Abstract

Abstract The chapter was originally published as a contribution to a Philosophical Studies book symposium on Paul Boghossian’s Fear of Knowledge (Clarendon Press, 2006). In his short book, Boghossian aims to expose as bankrupt the idea that there is even a coherent, let alone defensible, philosophical stance about truth and knowledge that can underwrite contemporary ‘pluralist’, or ‘postmodernist’ ideas about reality and objectivity. But since it was crucial to his project that his discussion remain available to non-specialists, much of the recent more technical debate within analytical philosophy about relativism’s renaissance as a particular form of semantic theory is passed over unmentioned.
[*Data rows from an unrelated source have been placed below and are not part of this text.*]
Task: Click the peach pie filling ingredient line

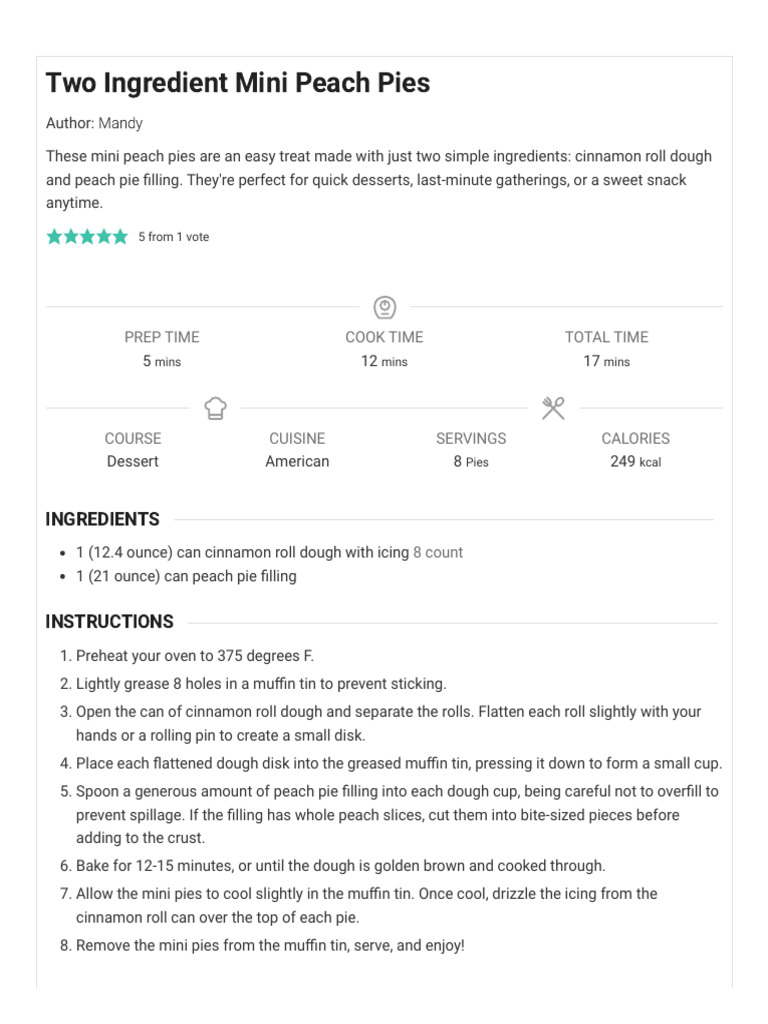Action: point(186,576)
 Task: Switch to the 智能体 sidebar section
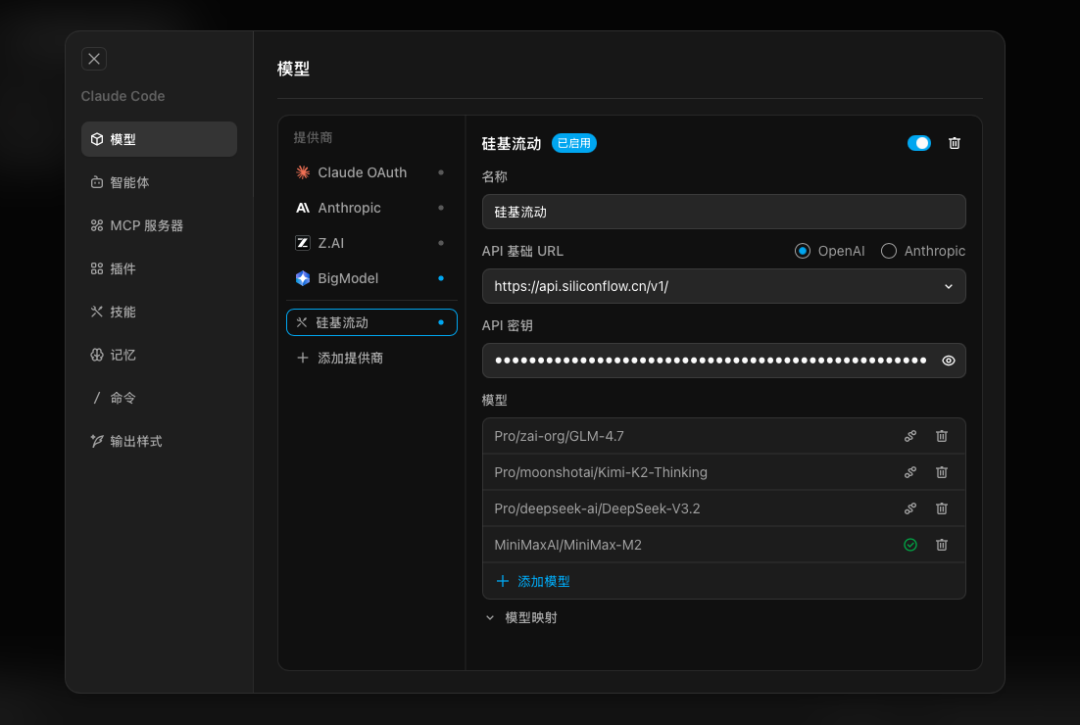pos(129,183)
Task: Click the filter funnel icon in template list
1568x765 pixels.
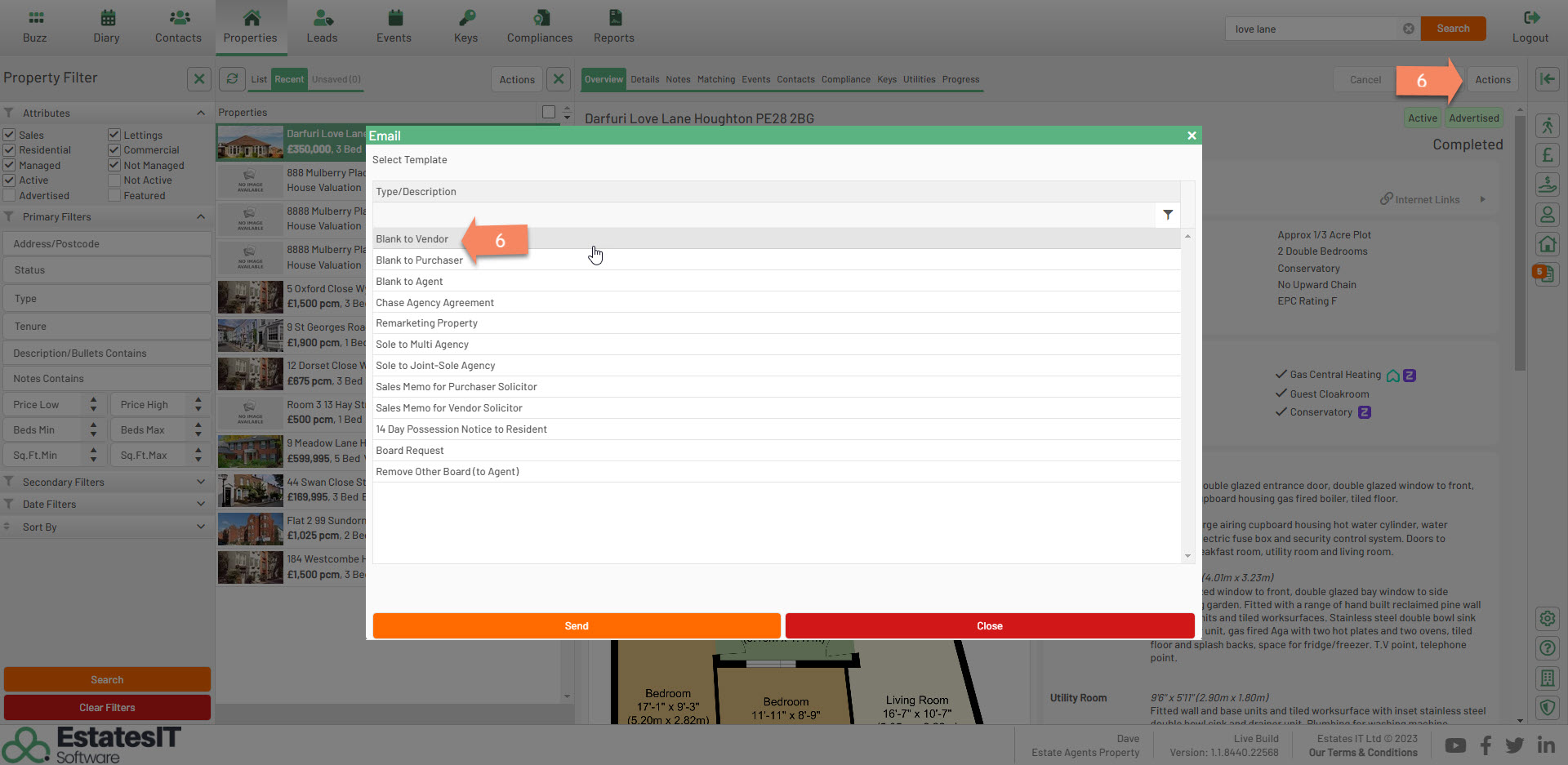Action: click(1168, 215)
The chapter aims to show how Boghossian’s discussion nevertheless connects quite straightforwardly with relativism in its contemporary analytical philosophical livery—what I have elsewhere called ‘New Age Relativism’—and how some of his critical arguments may proceed in that setting. The principal contentions are, first, that when relativism about epistemic justification, and about morals, are couched in the currently canonical sort of form, they still remain in range of artillery that Boghossian positions in chapter 6 of his book; second, that there is evasive action that they can take; but, third, that when they take it, they effectively have nothing to offer over other well-established forms of—broadly speaking—anti-realism, and that the play with specifically relativist ideas becomes nugatory. New Age Relativism, about morals and epistemic justification at least, is nothing distinctively to be anxious about. If anxiety is fitting, it should concern whether our aspirations to epistemic and moral objectivity can withstand attacks that neither need nor prosper under the flag of relativism but are best articulated differently.